Carrot, Beetroot and Watercress Salad (1)

March is a month of contrasts, isn’t it? Particularly here in the UK, some days there can be balmy, mild sunshine which shows off the multi-coloured budding flowers and the blossom on the trees. Other days, like today, there can be a miserable, leaden grey sky and a howling icy wind which destroys the buds and blows the blossom away. I, like most people I’m sure, prefer one of these types of day significantly more than the other.

There was one of these rare sunny days recently. It reminded me that in a few short months, my sister and her fiance are getting married. They’re getting married abroad, which means a beach holiday (and the bikini which goes with it), and it was as such a notification that perhaps the time is here to wean ourselves off stodgy winter warmers, and towards lighter, more bikini body friendly meals.

This particular salad is a happy medium. It is served warm, so is nice when the weather is as miserable as it is today (I resembled a drowned rat when I got home), and is packed full of healthy veggies.

It’ll take approximately an hour in total to make, but it’s very low maintenance and the majority of this time is spent sitting on the sofa, drying off next to the fire. This will serve 3-4.

Carrot, Beetroot and Watercress Salad (2)

Carrot, Beetroot and Watercress Salad

500g baby carrots

6 raw beetroot

2 tbsps olive oil

1 tbsp runny honey

2 tbsps lemon juice

250g ready to eat lentils

100g watercress

75g goats cheese

1. Preheat the oven to 200 degrees.

2. Trim the ends of the carrots and place in a large baking dish. Cut the top and tail off each beetroot and slice them into wedges (no need to peel). Add these to the dish along with half of the olive oil. Bake in the oven for 45-50 minutes, until soft.

3. To make the dressing, mix the remaining olive oil with the honey and lemon juice. Season with salt and pepper.

4. Towards the end of the cooking time, heat your lentils – either on the hob or in the microwave. Place in a large bowl and mix with the watercress and cooked carrots and beetroot.

5. To serve, share out the salad between bowls and top with a few blobs of goats cheese and a drizzle of dressing. Enjoy!

Pan Fried Salmon with Noodle Broth


Pan Fried Salmon with Noodle Broth (1)

I have unfortunately not been well the last few days – hence my absence from the blog – but I am feeling much better today and was ready for something nourishing and delicious to get rid of the last vestiges of my illness.

This is something I always crave when I’m not quite feeling right. The salmon is obviously wonderfully healthy, packed full of protein and healthy oils. The broth contains garlic, ginger, coriander and lemongrass – they also contain lovely, healthy things (I swear by ginger when I’m not well; I’ll chop fresh ginger and have it in a cup of boiling water – try it, it will cure anything).
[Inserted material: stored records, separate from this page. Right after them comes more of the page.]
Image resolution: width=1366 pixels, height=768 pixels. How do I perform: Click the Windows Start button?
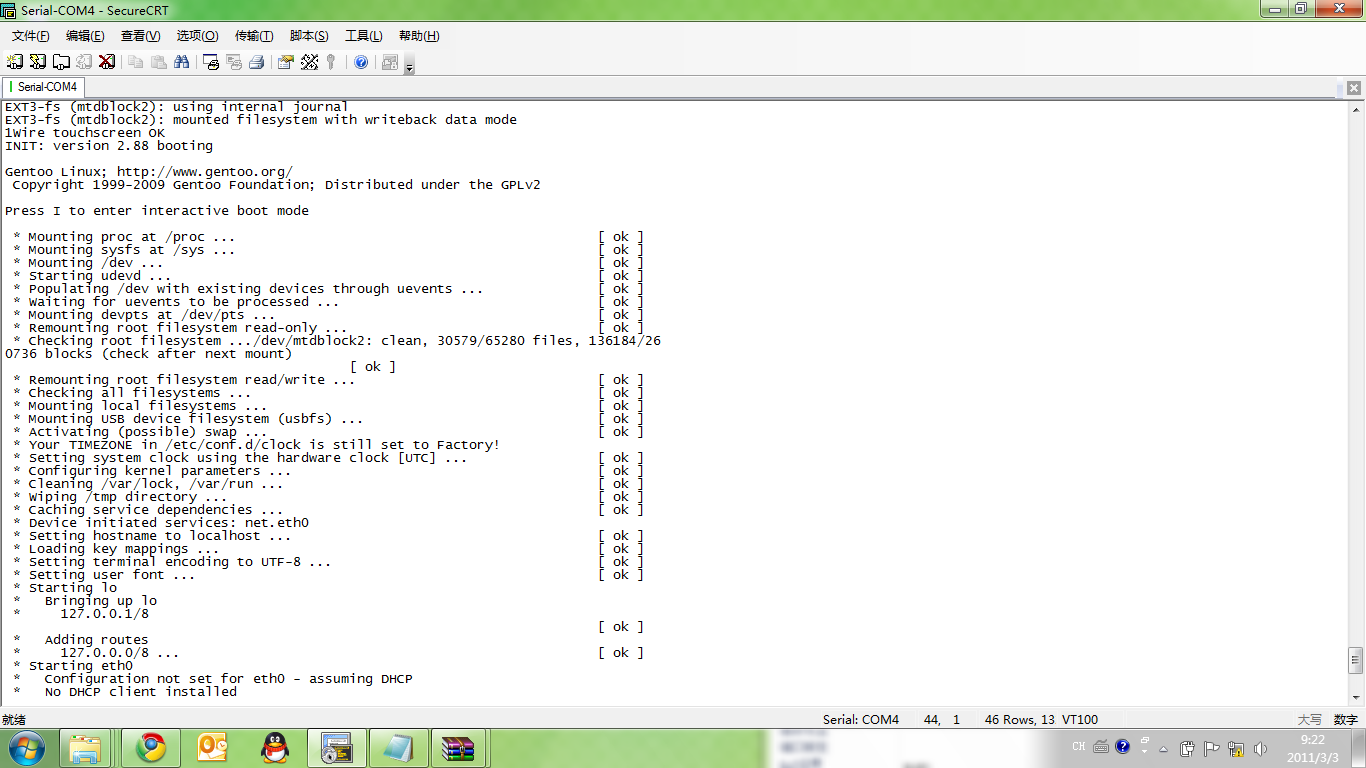point(27,747)
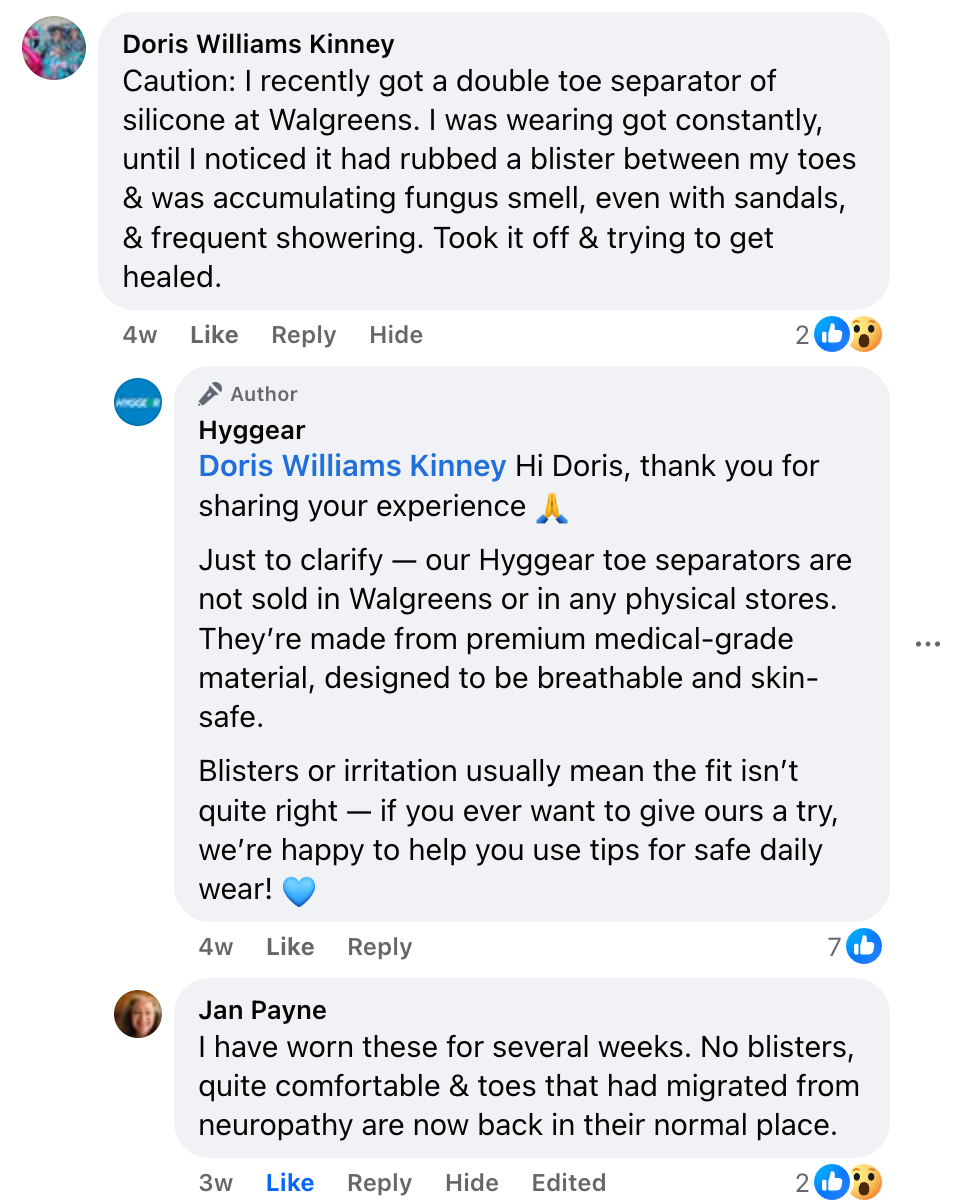Toggle Like on Jan Payne's comment
Image resolution: width=978 pixels, height=1204 pixels.
pos(290,1183)
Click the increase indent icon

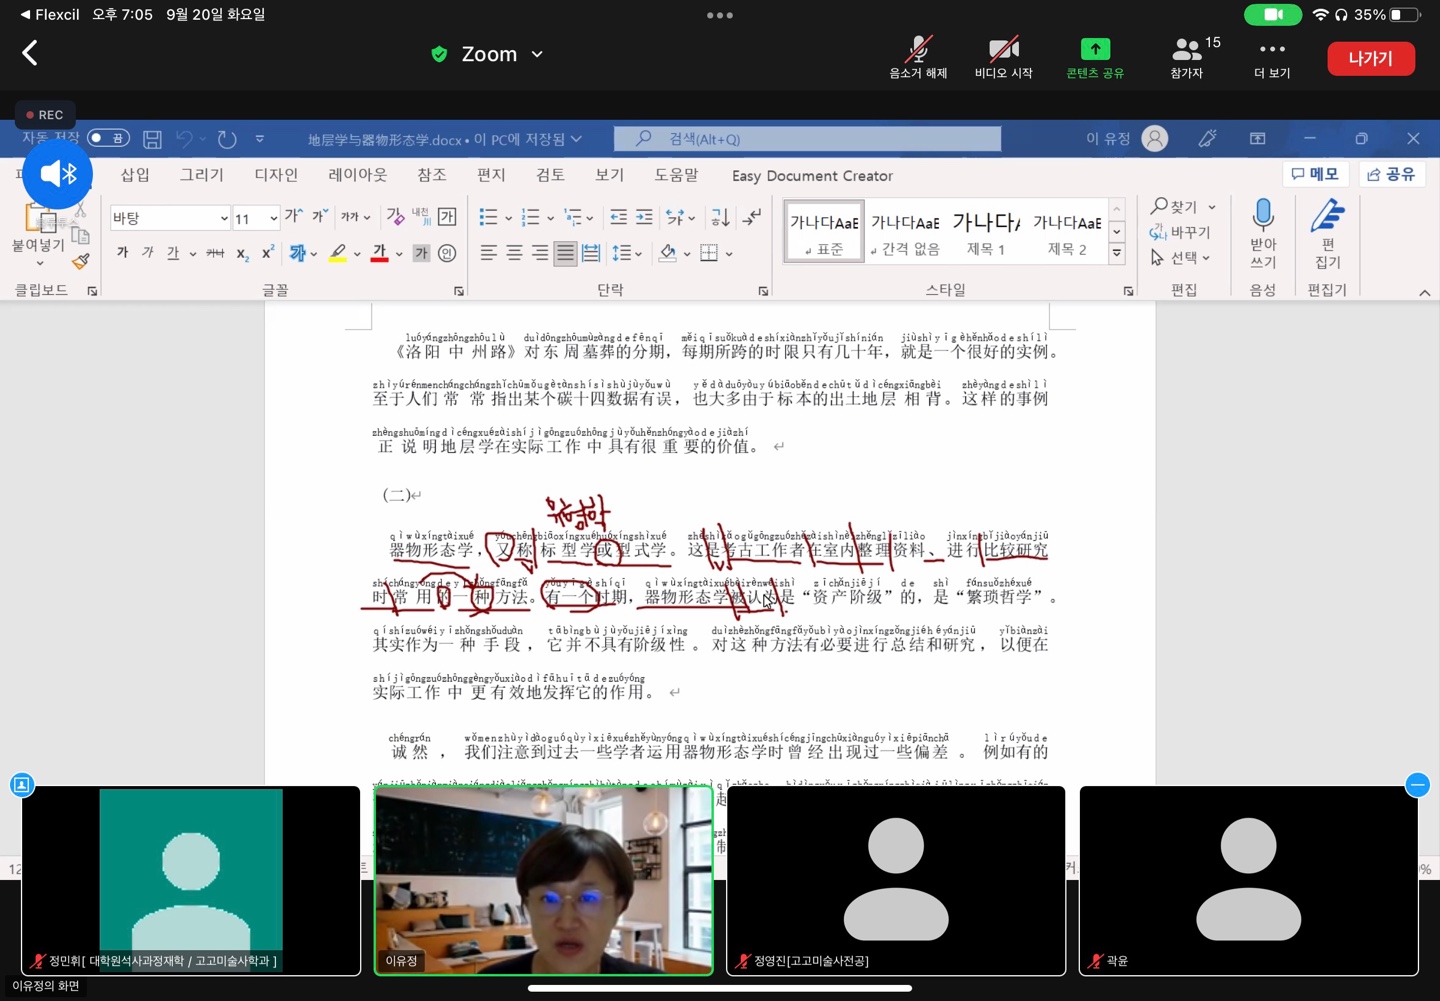[644, 217]
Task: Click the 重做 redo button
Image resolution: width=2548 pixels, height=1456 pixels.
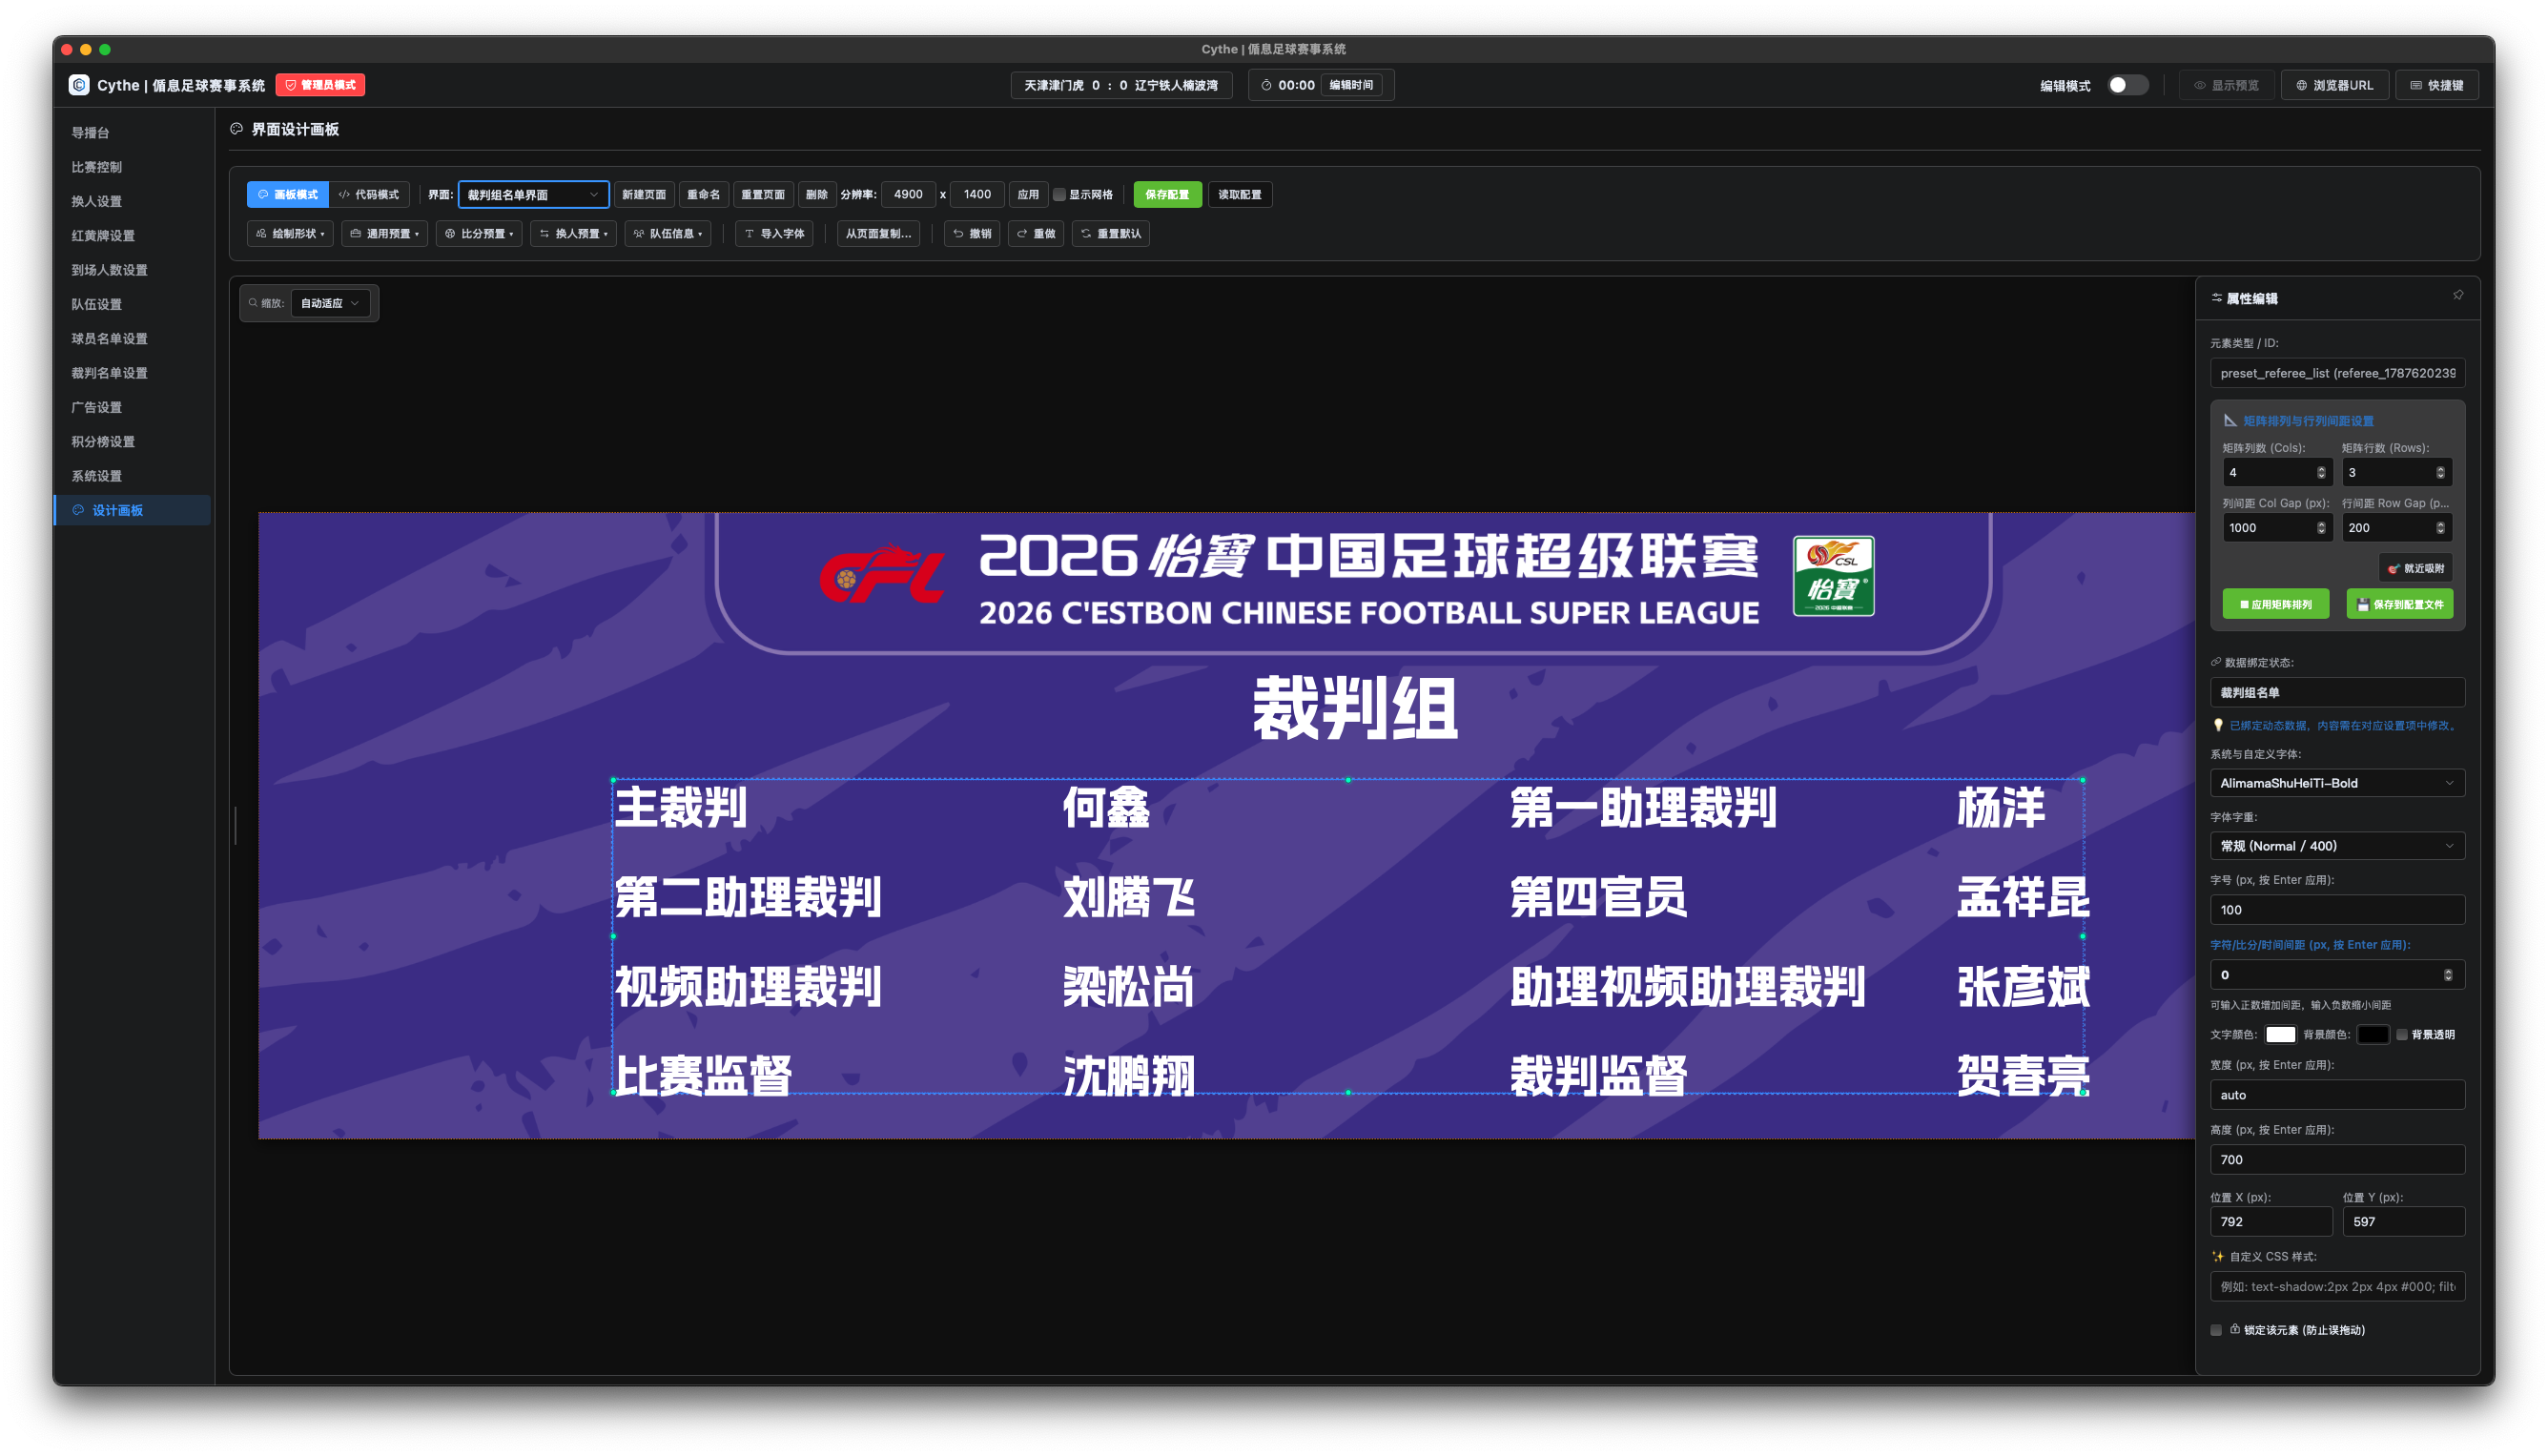Action: [x=1035, y=233]
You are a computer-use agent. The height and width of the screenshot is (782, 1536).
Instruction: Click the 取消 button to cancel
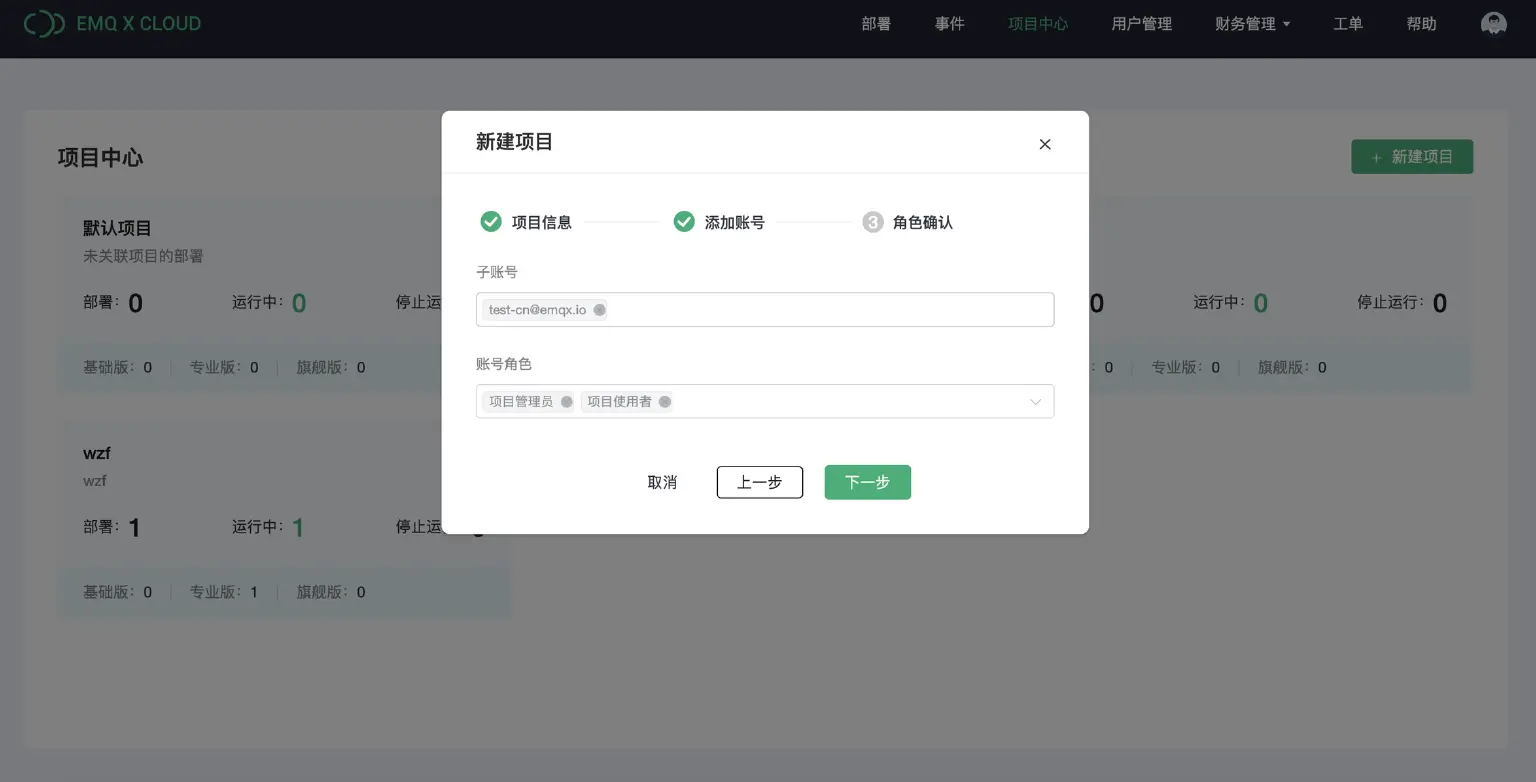coord(662,482)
Mix this with noodles and coconut milk and you have a hug in a bowl.

Helpfully, the meal is also ready in 15 minutes, so perfect when you are tired.

This will serve 2, with extra broth left over.

Pan Fried Salmon with Noodle Broth (2)

Pan Fried Salmon with Noodle Broth

2 salmon fillets

2 tbsps olive oil

1 thumb sized piece ginger

2 cloves garlic

1 stick lemongrass

2 tsps tamarind paste

1 small bunch fresh coriander

400ml coconut milk

1 tbsp soy sauce

1 tbsp fish sauce

1 tsp palm sugar

300g straight to wok style or pre-cooked noodles, any type will do

200g sugarsnap peas

Spring onions and peanuts, to serve

1. Start by finely chopping the ginger and garlic, and adding it to a large pan over a medium heat with half of the olive oil.

2. When it starts to sizzle, bruise the lemongrass with a knife and add this to the pan, along with the sliced coriander stalks and tamarind paste. Cook, stirring often, for 2 minutes, then add the coconut milk and the same amount again of water. Add the soy sauce, fish sauce and palm sugar.

3. Bring the broth to a simmer then add the sugarsnap peas and noodles. Simmer for 5-7 minutes, while you cook the salmon.

4. To cook the salmon, heat the remaining oil in a frying pan and add the salmon, skin side down. Cook for 5 minutes, until the skin is crisp, then flip over and cook for another 1-2 minutes.

5. Stir the chopped coriander leaves into the broth. To serve, ladle the broth into bowls and top with the salmon. Sprinkle over some chopped spring onion and peanuts. Enjoy!